Dessa forma, brasileiros que estejam em Portugal procurando por trabalhos não considerados qualificados ou que não conseguirem um emprego em 120 dias podem ser obrigados a sair do país.

Aqueles que tenham entrado ou permanecido em Portugal de forma ilegal teriam o visto de procura de trabalho qualificado recusado.

No caso de membros da família que já se encontram em território português, o direito ao reagrupamento familiar seria concedido, conforme a lei aprovada no Parlamento português, apenas aos familiares menores de idade, dependentes do requerente e que tenham entrado legalmente no país.

A exceção fica para os residentes legais que tenham Autorização de Residência para Atividade Altamente Qualificada, Autorização de Residência para Investimento ou Cartão Azul da União Europeia Os portadores desse tipo de residência podem solicitar o reagrupamento de familiares que já estejam em Portugal, mesmo que não sejam menores de idade, desde que coabitem e dependam do requerente.

Já no caso de membros da família que estão fora de Portugal, o direito ao reagrupamento familiar seria concedido a familiares de estrangeiros que residam legalmente no país há pelo menos dois anos.

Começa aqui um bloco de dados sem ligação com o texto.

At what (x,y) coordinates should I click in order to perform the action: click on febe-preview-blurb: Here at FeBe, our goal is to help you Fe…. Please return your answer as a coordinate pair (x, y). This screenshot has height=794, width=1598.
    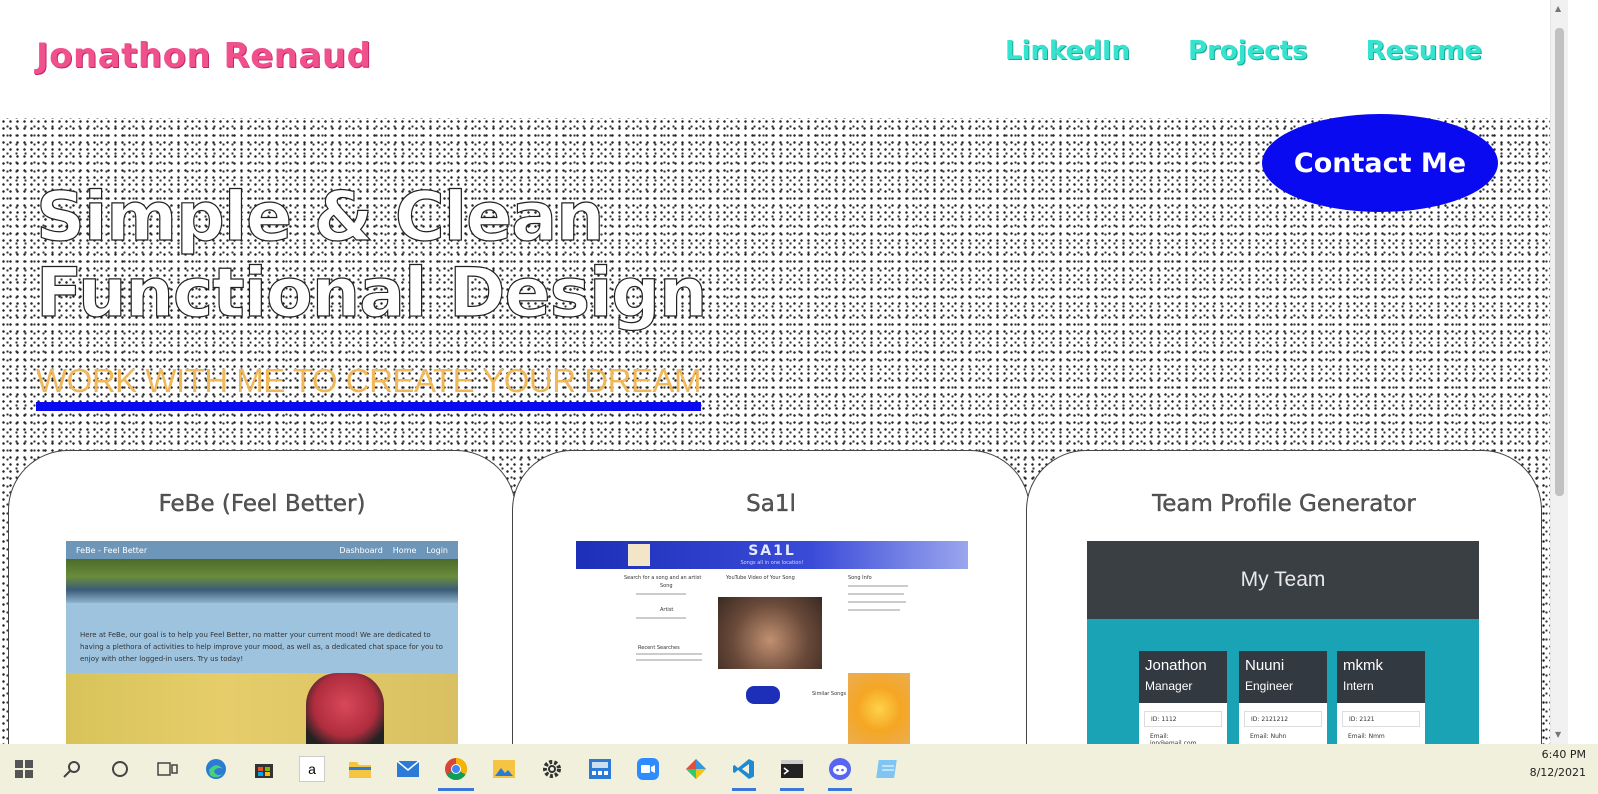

Essa alteração impactaria diretamente muitas famílias que imigram para Portugal por conta do visto do pai ou mãe e que pediam o agrupamento familiar dos outros membros da família já estando no país.

O pedido de reagrupamento familiar deverá, se sancionada a lei, ser decidido no prazo de nove meses, prorrogável por igual período em “circunstâncias excepcionais”.

O projeto de lei também cria uma nova força policial, a Unidade Nacional de Estrangeiros e Fronteiras (Unef), uma unidade especial dentro da Polícia de Segurança Pública para fiscalizar a permanência de cidadãos estrangeiros e o controle de fronteiras externas.

O órgão teria como função instruir e gerir os processos de afastamento coercivo, expulsão, readmissão e retorno voluntário de cidadãos estrangeiros, além de executar estas decisões, especialmente por via aérea.

Dessa forma, a Agência para a Integração Migrações e Asilo (AIMA) passaria a exercer funções apenas de natureza administrativa sobre a entrada, permanência e saída de estrangeiros.